:: Consigne ::
Poursuivez l'extrait sur les objections de Zeller à la mesure des faits psychiques en enchaînant directement sur sa dernière phrase.

:: Extrait ::
──────────

Les objections de Zeller contre la mensurabilité des phénomènes psychiques peuvent se réduire à deux points dont l’un est plutôt spéculatif, l’autre plutôt empirique. Les voici : Les faits psychiques ne sont pas mesurables : 1o parce que tout essai de mesure est en contradiction avec les conditions que toute mesure doit remplir ; 2o parce que, en fait, tous les essais à cet égard ont échoué. Nous allons examiner ces deux points.

Les faits psychiques, dit Zeller, ne nous sont connus que par la conscience ; ils ne peuvent donc être comparés qu’avec d’autres faits de conscience et mesurés par eux. Mais de quelle unité de mesure faut-il partir ? Lorsque nous comparons deux états de conscience donnés, le premier est l’étalon auquel nous rapportons le second. Tout essai de mesure ne donne donc qu’une détermination de rapport, toujours variable, inexprimable en nombre. Quand nous disons, par exemple, que nous nous amusons bien ou mal, nous nous reportons par le souvenir à la manière dont nous nous amusons habituellement. Mais il n’y a aucune réponse possible à cette question : De combien tel amusement l’emporte-t-il sur tel autre ? De plus, tous les changements dans la nature sont des mouvements, simples où en groupes, et ils sont comme tels réductibles à des grandeurs d’espace, c’est-à-dire à des éléments irréductibles ; mais, comme les faits de conscience ne sont pas réductibles à des mouvements, ils ne sont pas réductibles à une pareille mesure.

──────────

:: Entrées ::
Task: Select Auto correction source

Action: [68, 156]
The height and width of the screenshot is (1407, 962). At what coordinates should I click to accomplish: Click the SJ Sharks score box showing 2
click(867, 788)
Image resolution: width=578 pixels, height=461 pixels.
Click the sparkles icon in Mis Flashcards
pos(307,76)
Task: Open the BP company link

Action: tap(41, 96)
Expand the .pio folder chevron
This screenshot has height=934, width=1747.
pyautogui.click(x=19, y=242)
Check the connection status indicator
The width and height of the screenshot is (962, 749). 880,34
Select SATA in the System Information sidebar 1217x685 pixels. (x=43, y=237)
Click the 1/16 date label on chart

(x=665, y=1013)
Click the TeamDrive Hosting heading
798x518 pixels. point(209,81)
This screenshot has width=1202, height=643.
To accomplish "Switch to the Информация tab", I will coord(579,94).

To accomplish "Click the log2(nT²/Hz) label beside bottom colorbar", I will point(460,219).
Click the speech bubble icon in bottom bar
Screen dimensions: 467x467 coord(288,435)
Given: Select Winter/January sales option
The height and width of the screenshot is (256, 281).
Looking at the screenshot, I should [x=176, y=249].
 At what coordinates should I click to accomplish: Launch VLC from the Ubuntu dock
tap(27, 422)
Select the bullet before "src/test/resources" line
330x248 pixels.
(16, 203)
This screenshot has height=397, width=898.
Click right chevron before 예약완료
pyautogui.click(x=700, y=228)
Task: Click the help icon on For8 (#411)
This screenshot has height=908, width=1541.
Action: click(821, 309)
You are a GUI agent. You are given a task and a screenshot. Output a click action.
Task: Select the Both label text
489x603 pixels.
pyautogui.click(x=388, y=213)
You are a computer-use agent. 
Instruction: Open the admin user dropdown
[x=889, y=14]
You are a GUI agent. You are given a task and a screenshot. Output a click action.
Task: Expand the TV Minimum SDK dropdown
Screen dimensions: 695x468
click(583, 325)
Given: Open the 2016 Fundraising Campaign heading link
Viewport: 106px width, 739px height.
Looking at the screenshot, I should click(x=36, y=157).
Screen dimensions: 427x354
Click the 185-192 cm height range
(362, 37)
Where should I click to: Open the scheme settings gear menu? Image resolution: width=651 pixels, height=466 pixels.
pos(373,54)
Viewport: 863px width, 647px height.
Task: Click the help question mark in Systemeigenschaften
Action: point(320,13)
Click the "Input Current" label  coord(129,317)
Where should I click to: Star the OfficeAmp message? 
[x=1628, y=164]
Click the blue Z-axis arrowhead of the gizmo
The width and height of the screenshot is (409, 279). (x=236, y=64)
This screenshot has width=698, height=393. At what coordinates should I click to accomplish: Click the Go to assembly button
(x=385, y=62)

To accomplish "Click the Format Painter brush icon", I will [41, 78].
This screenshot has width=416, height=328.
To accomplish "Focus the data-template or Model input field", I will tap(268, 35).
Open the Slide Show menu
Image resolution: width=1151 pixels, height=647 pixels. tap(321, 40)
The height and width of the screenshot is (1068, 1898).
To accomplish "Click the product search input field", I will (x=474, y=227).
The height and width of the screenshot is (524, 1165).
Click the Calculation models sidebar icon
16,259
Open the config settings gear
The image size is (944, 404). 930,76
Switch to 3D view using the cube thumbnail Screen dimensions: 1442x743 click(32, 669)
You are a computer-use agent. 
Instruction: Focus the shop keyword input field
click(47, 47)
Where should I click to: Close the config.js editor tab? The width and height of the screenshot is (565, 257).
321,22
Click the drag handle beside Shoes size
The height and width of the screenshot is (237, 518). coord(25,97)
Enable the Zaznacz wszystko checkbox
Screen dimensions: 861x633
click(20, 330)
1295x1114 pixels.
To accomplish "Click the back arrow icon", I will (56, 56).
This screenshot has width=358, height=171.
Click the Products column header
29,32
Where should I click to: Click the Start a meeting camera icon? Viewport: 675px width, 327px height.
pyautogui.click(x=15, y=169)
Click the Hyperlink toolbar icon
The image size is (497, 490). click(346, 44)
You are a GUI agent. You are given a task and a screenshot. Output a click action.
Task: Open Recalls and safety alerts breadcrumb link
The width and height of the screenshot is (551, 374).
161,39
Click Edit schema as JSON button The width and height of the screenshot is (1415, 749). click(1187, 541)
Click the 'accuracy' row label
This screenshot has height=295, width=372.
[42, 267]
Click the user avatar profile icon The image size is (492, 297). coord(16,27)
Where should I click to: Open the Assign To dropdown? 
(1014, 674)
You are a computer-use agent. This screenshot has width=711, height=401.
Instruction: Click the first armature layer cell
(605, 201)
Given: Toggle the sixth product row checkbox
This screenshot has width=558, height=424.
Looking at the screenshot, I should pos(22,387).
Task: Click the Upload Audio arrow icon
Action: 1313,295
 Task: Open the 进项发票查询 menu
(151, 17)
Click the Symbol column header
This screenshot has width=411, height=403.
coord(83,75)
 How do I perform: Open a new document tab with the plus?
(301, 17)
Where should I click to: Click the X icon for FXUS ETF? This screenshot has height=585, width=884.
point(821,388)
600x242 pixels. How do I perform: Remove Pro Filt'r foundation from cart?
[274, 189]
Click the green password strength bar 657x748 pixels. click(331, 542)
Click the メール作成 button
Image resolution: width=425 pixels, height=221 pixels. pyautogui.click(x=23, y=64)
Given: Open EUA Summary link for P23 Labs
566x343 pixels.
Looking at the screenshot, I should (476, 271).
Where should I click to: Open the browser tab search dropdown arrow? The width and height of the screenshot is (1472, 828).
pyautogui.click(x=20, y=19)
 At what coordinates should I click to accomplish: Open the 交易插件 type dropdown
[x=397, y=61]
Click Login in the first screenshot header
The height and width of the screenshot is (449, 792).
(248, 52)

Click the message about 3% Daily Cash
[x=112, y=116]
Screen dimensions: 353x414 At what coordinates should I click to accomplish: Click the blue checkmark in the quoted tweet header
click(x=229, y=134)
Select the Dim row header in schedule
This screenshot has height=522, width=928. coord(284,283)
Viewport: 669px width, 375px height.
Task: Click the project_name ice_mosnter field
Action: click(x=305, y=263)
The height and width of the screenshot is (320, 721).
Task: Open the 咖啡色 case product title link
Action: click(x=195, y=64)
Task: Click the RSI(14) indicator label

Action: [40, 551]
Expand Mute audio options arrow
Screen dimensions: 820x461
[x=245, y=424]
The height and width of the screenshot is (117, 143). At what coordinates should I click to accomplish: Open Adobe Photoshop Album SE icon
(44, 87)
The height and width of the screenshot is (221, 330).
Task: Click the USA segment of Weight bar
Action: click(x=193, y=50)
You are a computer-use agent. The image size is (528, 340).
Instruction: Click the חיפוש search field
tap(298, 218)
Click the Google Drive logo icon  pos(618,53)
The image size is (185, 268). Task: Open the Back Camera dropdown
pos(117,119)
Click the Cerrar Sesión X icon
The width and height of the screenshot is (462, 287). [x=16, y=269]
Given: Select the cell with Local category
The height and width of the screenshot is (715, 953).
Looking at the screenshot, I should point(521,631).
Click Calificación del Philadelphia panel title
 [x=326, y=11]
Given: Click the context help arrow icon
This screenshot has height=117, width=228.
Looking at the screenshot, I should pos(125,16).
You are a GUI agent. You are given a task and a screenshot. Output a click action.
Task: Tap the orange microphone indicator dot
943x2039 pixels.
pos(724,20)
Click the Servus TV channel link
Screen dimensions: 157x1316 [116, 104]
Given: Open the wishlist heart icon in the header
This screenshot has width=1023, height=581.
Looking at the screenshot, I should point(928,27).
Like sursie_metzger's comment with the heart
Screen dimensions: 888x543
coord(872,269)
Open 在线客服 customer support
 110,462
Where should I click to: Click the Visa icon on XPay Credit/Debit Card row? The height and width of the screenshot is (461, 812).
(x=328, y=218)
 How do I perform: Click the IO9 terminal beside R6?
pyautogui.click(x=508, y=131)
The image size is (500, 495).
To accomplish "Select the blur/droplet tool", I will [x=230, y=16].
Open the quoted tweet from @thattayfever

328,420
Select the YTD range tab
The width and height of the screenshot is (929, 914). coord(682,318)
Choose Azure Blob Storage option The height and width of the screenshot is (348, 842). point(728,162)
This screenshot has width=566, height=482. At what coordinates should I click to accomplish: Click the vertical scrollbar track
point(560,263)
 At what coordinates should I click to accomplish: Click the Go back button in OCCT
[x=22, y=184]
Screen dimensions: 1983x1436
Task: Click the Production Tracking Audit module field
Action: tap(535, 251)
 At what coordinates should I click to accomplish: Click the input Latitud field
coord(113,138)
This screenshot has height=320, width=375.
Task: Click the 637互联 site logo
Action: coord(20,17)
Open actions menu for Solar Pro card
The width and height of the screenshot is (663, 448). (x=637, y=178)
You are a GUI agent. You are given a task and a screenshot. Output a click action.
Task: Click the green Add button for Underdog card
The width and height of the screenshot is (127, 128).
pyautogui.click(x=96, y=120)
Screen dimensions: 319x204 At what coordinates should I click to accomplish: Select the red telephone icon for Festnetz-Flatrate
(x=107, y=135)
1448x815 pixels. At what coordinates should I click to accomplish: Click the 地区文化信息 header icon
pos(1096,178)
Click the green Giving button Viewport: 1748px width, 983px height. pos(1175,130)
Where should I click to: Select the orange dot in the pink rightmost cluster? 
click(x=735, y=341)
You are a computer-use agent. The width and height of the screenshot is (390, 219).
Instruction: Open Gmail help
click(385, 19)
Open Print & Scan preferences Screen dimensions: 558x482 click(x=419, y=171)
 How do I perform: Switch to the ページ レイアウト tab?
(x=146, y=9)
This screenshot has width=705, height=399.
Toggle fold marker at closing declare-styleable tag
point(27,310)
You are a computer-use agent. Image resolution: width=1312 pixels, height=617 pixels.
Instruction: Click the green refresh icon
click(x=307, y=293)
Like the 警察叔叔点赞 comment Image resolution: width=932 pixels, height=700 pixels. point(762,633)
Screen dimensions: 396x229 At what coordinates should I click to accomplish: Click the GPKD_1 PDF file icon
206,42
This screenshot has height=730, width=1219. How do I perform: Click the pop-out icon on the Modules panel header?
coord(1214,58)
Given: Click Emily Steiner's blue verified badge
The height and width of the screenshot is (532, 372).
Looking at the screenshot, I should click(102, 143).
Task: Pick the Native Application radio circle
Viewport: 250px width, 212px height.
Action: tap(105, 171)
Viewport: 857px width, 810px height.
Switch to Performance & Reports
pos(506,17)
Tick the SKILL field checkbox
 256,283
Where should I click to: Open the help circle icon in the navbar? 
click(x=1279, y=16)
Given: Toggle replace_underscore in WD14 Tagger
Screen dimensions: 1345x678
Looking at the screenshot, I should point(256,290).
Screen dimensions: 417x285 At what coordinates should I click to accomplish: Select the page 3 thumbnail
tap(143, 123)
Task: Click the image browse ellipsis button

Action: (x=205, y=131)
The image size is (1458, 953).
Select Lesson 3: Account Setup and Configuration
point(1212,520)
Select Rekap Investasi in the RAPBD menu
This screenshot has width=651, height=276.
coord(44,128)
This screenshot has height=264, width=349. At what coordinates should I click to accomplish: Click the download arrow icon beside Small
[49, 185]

──────────

:: Résultat attendu ::
Avec un pareil raisonnement, réplique Wundt, on pourrait soutenir que tous les phénomènes naturels extérieurs ne sont pas mesurables au point de vue philosophique : et cependant c’est sur cette mesure que reposent la physique et la mécanique. On pourrait dire en raisonnant comme Zeller : Tout phénomène n’est mesurable que par un phénomène semblable. La sensation est notre seul moyen de connaître le monde extérieur. La sensation est un état de conscience totalement différent du mouvement mécanique. Donc tout essai de mesure est illusoire.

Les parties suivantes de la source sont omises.